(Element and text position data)
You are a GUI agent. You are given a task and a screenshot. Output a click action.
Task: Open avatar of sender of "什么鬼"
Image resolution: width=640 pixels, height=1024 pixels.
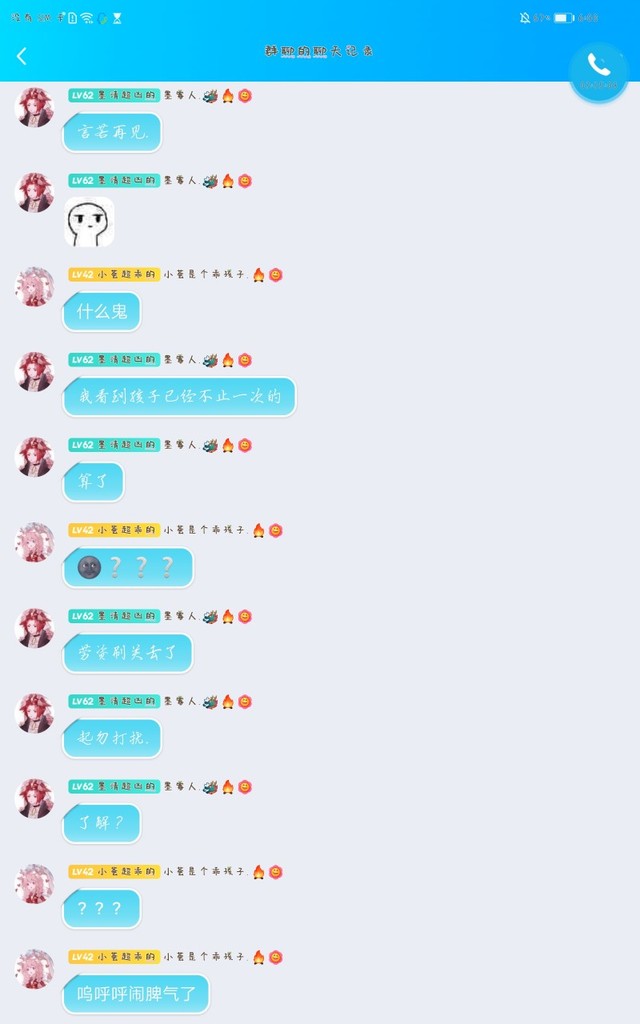(35, 287)
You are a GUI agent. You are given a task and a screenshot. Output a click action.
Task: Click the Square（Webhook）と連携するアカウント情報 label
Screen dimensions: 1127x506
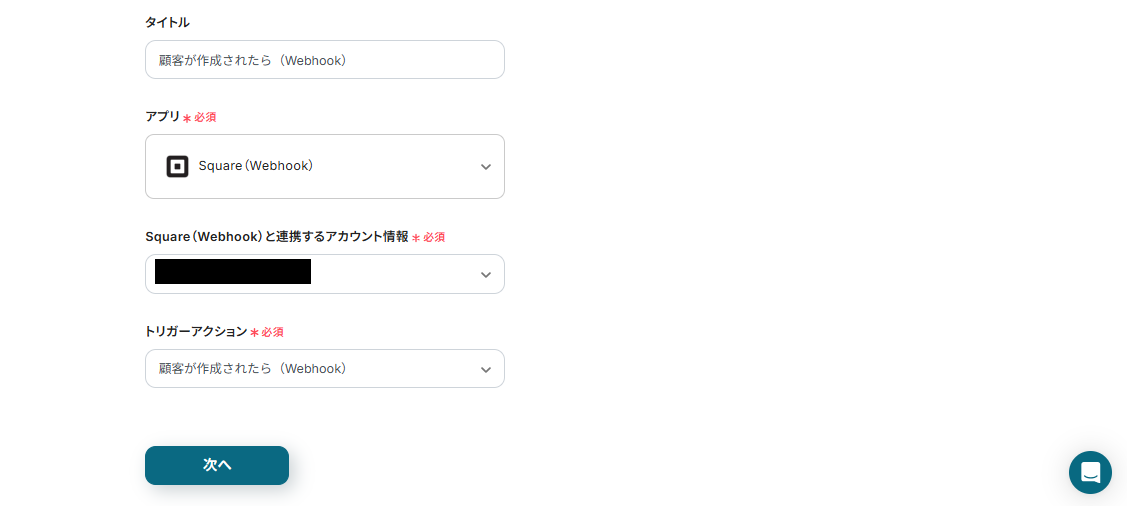pos(276,236)
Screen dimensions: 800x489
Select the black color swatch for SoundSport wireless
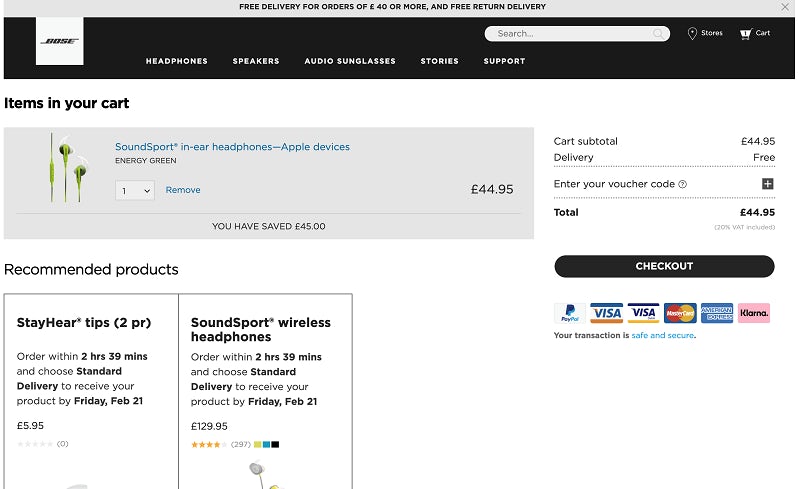275,444
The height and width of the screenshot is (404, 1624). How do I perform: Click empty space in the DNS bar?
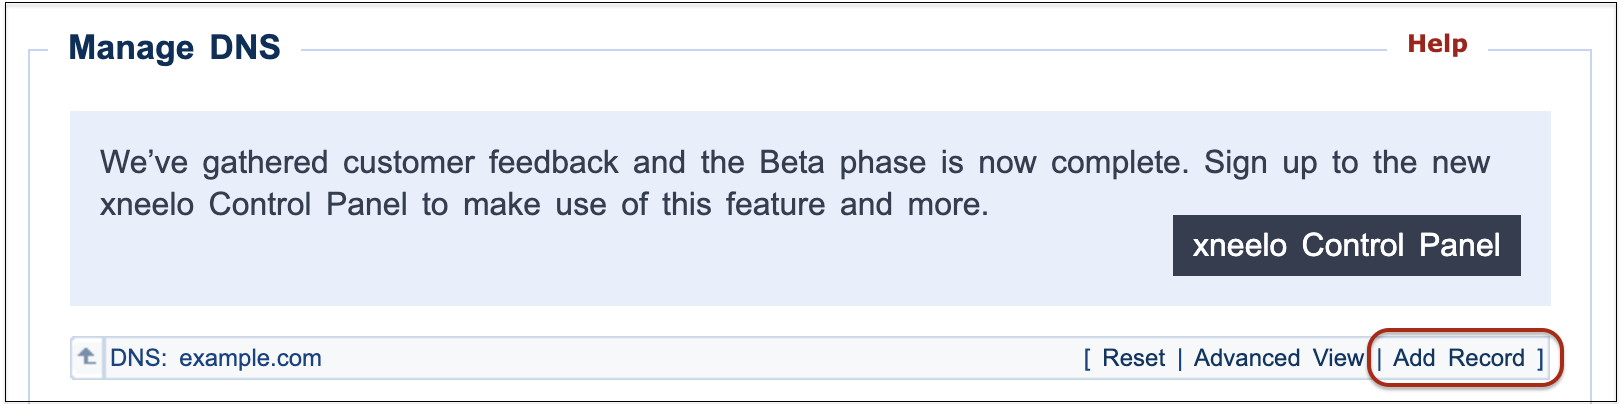[700, 358]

> [PROBLEM] Please rewrite all the items above with every "screenshot" renamed to "screen capture" and nothing else changed. Leave the pictures out of your answer.

> [THE ANSWER]
You are a GUI agent. You are given a task and a screen capture. Output a click action.
Task: Open avatar of sender of "什么鬼"
Image resolution: width=640 pixels, height=1024 pixels.
(35, 287)
You are a GUI agent. You are given a task and a screen capture. Output a click action.
Task: Click the Square（Webhook）と連携するアカウント情報 label
Screen dimensions: 1127x506
pos(276,236)
Screen dimensions: 800x489
Select the black color swatch for SoundSport wireless
275,444
The height and width of the screen capture is (404, 1624). How do I perform: Click empty space in the DNS bar?
[700, 358]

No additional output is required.